"Antes, los alemanes se preguntaban si era aconsejable que sus firmas invirtieran en Rusia; ahora se preguntan si están dispuestos a aceptar que los rusos inviertan en Alemania", comentó el exembajador alemán en Moscú HansFriedrich von Ploetz. En la misma línea tituló la revista Der Spiegel en su último número, en que afirmó: "Los rusos vienen". A comprarlo todo. La publicación agrega que Moscú quiere adquirir a cualquier precio "la industria clave de Alemania y Europa".

Según los expertos, Rusia nada en dinero como resultado de los millonarios negocios del gas y el petróleo. "La economía rusa presionará cada vez más para salir al extranjero", afirma Klaus Mangold, presidente de los grupos económicos alemanes con negocios en el Este de Europa.

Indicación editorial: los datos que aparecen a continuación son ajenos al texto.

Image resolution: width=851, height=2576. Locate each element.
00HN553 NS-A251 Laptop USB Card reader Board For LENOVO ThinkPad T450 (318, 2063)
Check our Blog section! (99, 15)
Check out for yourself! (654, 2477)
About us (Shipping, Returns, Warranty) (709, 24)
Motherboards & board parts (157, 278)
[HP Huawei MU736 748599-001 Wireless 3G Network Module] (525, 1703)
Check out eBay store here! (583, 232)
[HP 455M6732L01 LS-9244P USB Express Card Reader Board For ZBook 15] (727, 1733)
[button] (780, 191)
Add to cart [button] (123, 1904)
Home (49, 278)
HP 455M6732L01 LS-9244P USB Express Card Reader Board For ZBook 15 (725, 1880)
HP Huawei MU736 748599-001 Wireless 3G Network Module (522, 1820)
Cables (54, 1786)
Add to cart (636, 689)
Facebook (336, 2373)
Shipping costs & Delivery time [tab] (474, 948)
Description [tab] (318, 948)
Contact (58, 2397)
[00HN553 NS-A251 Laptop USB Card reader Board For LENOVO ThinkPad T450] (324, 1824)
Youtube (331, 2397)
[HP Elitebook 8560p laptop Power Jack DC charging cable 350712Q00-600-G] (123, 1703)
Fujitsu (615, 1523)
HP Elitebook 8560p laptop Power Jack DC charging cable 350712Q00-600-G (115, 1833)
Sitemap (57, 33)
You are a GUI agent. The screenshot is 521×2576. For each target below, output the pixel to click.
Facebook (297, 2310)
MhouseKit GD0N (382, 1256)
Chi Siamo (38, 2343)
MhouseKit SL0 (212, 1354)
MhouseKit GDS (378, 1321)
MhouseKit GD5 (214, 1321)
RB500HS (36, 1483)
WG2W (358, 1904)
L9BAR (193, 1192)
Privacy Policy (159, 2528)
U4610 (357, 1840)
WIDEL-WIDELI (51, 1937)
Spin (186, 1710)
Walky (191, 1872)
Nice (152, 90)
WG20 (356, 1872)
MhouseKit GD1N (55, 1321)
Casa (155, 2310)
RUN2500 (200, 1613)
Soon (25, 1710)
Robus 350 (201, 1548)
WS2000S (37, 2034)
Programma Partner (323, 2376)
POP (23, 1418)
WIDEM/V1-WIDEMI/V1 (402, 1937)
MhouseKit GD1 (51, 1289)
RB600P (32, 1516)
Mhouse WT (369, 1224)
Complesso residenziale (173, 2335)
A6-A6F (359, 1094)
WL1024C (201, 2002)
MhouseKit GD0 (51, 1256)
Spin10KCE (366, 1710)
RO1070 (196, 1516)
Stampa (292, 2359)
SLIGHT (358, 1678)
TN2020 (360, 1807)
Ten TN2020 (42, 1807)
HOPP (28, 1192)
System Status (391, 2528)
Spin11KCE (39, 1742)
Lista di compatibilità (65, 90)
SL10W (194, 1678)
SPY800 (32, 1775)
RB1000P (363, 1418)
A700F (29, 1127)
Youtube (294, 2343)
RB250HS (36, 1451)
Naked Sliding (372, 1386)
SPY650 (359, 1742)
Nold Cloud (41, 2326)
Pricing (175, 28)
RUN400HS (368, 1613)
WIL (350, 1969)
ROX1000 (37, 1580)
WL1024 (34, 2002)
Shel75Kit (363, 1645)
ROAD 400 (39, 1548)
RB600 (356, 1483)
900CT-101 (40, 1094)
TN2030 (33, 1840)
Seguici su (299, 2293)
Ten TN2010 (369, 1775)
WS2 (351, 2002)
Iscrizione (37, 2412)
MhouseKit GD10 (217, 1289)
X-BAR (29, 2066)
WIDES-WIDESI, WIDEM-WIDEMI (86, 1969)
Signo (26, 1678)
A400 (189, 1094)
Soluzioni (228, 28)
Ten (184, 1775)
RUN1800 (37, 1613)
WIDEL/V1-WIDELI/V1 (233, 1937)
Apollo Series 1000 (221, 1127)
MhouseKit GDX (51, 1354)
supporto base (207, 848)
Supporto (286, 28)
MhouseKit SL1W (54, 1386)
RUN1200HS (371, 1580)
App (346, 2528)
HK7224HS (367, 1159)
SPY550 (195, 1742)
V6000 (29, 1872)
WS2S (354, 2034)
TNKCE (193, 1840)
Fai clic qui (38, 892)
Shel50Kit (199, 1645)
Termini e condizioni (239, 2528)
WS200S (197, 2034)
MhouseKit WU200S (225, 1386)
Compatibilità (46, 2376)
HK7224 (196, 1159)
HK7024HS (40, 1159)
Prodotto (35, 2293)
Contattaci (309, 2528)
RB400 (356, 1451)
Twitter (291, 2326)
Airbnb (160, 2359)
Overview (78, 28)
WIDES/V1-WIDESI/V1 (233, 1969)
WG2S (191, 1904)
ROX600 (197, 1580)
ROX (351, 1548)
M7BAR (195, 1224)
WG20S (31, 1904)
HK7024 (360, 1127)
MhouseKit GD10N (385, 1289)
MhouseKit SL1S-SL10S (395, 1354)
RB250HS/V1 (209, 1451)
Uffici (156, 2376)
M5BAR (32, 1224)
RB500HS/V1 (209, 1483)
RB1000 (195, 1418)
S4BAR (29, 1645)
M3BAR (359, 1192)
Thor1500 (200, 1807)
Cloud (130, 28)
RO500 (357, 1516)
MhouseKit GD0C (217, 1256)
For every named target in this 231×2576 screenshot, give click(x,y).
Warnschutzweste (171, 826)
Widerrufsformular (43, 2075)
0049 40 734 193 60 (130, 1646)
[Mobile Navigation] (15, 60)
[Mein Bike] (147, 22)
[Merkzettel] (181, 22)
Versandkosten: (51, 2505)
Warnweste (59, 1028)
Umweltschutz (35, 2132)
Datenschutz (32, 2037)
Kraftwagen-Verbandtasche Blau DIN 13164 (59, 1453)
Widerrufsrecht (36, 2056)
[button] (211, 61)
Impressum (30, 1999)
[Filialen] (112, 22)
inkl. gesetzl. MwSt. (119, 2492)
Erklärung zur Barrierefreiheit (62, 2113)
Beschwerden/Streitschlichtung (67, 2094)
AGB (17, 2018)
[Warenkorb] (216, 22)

Las estadísticas lo demuestran. Los rusos pretenden captar las grandes empresas europeas de campos como la energía, la química, la aviación y la industria pesada. Empresas como Gazprom, que se ha convertido en la cuarta más grande del mundo, ya anunció su intención de comprar la energética británica Centrica.

Las firmas rusas van a abastecer más del 30% del gas que necesita Alemania y piden acceso directo a la red de distribución. Otra muestra es la millonaria inversión de Gazprom en el club alemán más tradicional, el Schalke 04, en la Cuenca del Ruhr.